Initrd and initramfs with OE: snippet 1

One of the former weak areas of OpenEmbedded was creation of small, fine-tuned, (hand)optimized initrd and initramfs images. However, during few last months, the situation vastly improved, and by now OE offers all tools needed to create initrd/initramfs per your purposed and requirements. I would like to describe them, and as that would be quite a bit of contents, going to do it describing features one by one, in "snippets".

The first is:

Building initramfs with OE and everything you wanted to know about initramfs but didn't bother to figure out yourself.

IMAGE_FSTYPES = "cpio.gz"

Yes, that's all what you need to create an initramfs image, voila. After that, you can use resulting image instead of conventional initrd (in ext2 or some other format). For the kernel to be able to boot it, you need to have CONFIG_BLK_DEV_INITRD=y in its config (contrary to its name, this option actually means "support external initrd *or* initramfs images"). As initramfs support is unconditionally builtin into kernel, you don't need any filesystem enabled for initramfs support.

(Note that above is written for standalone initramfs image which is used in initrd-like manner. Support for initramfs which are linked into the kernel image so far is not provided OE, but would be pretty easy to add. Still, it's of more interest to vendors which work on specific products than OpenSource distros. By the way, mentioned config option is not required for builtin initramfs.)

Note that execution of initramfs starts with /init. If you want to rebuild initrd (or otherwise conventional rootfs image) as initramfs, you'll need to pass following parameter on kernel command line to have it started properly: "rdinit=/sbin/init".

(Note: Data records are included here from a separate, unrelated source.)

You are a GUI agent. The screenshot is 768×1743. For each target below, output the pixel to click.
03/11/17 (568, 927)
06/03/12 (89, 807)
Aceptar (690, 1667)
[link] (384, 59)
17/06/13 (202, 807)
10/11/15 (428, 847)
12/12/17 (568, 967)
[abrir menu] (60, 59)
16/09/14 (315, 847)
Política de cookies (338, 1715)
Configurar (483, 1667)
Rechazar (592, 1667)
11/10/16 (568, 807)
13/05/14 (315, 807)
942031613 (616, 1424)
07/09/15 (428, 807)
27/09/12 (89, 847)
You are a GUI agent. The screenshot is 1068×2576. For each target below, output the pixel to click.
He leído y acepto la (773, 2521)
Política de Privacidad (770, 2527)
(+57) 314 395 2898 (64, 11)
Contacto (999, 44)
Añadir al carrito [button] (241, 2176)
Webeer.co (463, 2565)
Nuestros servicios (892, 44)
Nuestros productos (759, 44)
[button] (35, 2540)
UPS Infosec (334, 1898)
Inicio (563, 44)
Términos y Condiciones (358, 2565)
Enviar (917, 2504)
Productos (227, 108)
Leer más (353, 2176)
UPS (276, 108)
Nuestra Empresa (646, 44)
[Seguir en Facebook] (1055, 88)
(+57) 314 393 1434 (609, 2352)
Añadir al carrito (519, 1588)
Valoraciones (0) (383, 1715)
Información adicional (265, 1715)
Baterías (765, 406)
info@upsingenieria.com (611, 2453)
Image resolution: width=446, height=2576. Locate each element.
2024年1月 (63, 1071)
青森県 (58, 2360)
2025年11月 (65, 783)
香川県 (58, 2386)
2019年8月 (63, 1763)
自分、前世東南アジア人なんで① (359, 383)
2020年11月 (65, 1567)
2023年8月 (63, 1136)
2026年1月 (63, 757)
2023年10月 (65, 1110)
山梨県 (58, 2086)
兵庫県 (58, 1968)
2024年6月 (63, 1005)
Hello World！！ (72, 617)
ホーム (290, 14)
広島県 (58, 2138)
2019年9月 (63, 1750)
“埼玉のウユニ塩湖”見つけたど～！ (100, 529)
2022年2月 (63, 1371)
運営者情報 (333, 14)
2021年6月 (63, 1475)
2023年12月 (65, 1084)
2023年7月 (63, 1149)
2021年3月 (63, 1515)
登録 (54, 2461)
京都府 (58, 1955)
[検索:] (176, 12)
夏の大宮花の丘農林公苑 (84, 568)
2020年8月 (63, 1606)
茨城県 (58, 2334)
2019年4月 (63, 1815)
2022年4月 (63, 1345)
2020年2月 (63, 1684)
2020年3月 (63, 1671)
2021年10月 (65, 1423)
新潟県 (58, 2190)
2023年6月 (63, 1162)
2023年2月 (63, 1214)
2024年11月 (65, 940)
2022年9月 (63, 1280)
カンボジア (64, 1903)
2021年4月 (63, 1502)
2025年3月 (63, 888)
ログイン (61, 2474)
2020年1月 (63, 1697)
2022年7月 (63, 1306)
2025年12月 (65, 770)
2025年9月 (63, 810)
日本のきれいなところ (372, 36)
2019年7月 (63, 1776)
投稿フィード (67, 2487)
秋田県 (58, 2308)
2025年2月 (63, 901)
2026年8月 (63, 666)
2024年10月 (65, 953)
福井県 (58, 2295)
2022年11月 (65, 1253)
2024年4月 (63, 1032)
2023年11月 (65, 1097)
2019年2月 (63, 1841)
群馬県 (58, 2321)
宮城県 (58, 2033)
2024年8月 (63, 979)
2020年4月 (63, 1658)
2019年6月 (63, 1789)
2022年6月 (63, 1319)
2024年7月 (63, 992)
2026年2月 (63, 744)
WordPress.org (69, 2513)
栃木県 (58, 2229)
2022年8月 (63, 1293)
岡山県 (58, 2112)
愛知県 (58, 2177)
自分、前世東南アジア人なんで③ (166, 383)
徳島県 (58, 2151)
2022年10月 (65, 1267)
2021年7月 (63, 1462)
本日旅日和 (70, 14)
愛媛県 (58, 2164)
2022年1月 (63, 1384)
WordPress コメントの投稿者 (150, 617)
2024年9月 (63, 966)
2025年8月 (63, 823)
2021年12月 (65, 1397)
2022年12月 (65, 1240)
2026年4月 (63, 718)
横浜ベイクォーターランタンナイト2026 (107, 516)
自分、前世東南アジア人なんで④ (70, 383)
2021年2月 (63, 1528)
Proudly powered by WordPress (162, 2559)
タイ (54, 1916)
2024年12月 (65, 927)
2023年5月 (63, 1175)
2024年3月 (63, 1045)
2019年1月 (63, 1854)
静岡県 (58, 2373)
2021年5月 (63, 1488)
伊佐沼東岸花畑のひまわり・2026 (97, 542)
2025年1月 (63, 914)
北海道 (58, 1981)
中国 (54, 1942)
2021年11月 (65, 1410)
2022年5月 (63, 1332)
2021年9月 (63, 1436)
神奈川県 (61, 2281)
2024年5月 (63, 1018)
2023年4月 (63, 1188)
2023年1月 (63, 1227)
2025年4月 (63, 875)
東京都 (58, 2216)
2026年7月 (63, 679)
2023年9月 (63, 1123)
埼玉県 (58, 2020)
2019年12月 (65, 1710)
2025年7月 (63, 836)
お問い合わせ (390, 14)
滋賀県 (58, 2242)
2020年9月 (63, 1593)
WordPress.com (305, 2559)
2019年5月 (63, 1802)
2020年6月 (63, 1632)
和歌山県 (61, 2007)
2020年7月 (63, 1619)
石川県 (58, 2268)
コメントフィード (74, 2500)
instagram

Final note is that contrary to popular belief, initramfs does not completely covers and supersedes initrd functionally. Initramfs has relatively big memory requirements, which precludes usage of big initramfs images on low-memory systems. Specifically, initramfs is compressed, and needs to be uncompressed during startup, which already limits its size to at most half of the available RAM. But actually, ramfs, which is used as backing store for initramfs content, is pretty inefficient for such type of content (static), and that imposes even more limits. Also, my experiments show that kernel has poor error handling while uncompressing initramfs, and out of memory condition makes it just hang. So, when you need to fill memory up with lots of content, nothing would replace an initrd with builtin compression like cramfs or squashfs. Granted, that's rather adhoc need.

1 comment:

  1. excellent! very useful information, thank you very much!